When your boundaries are crossed there are different paths you may take to address it. For example, when you are catcalled in such a way that is inappropriate, your boundaries have been crossed. You could ignore it or confront the person who is violating your boundaries. How does it affect you? Are you internalizing it or are you letting the world know? It is important to choose a method to address it in the best way that serves you. Violations do not always mean that something inappropriate happened to you but it could be something like being left out of a meeting that you were supposed to be apart of or not having a minute to yourself. No matter how your boundaries are violated it will affect you emotionally and mentally and if you continue to operate with no boundaries, stress is bound to set it.


The first step is recognizing when your boundaries have been crossed. Sometimes it is not so black and white depending on the circumstances. When boundaries are crossed by people you are close with you may have some blinders on and very well have no boundaries when it comes to them. That does not mean they have a free for all and you have not been affected it just means you have not set those boundaries. Boundaries can be physical too. Have you ever stood in line at the grocery store and you can practically feel the breath of the person behind you? They could be crossing your boundary by standing too close for comfort. There are ways to exert your boundaries in a healthy way and in this case, you can politely ask the person to not stand so close or possibly allow that person to go ahead of you. It can be something as big as ending a relationship with a person who does not serve you.

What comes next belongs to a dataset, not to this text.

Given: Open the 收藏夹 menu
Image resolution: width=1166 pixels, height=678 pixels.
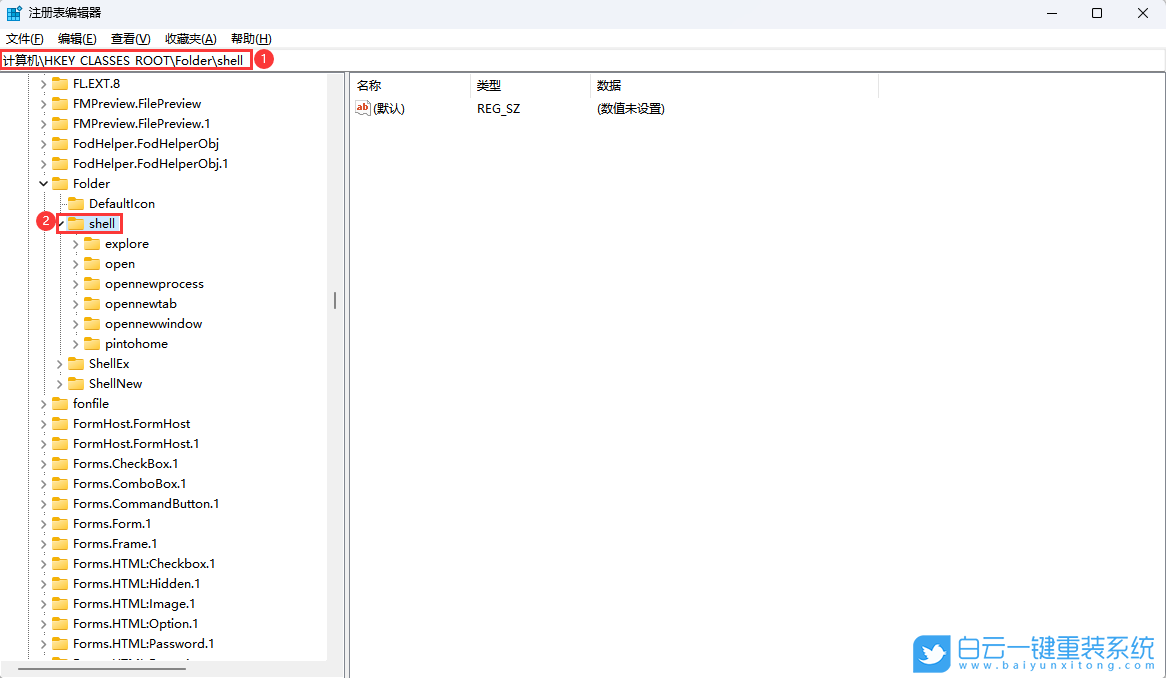Looking at the screenshot, I should pos(189,39).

Remember, there are healthy ways to address when boundaries are crossed.

  • Use words in a manner that they are intended for: When walking past someone, instead of “sorry”, say “excuse me”. You say sorry when you do something wrong and walking or squeezing by someone is not wrong.

  • Stand your ground: That sounds great, but it’s not something I can commit to right now.

  • Allow yourself to show up as your best self: Could you please let me know when you arrive so I can be prepared”

  • It is okay to take time for yourself: I hear what you are saying, but I need to take a break from this conversation right now

  • It is okay to demand respect: I understand you are upset and if there is more yelling, I will need to take some space


When you start to recognize your boundaries, when, and how they are crossed you need to examine the situation and ask yourself honestly, was this the first time? If not, why did you let it happen the first, second, third, etc... time? Take responsibility for having no boundaries and that will set you up to be accountable for setting them moving forward. Having a healthy communication with yourself and others will allow for healing. New boundaries can be challenging to enforce with old relationships, but not impossible. Start with smaller asks where you can start to feel into space and confidence you need to thrive. Then work your way to the harder ones that are non-negotiable.

Now's a great time to look within and identify your responsibility in the relationships, but also how you can practice forgiveness to self and others and start living in a way that's more aligned.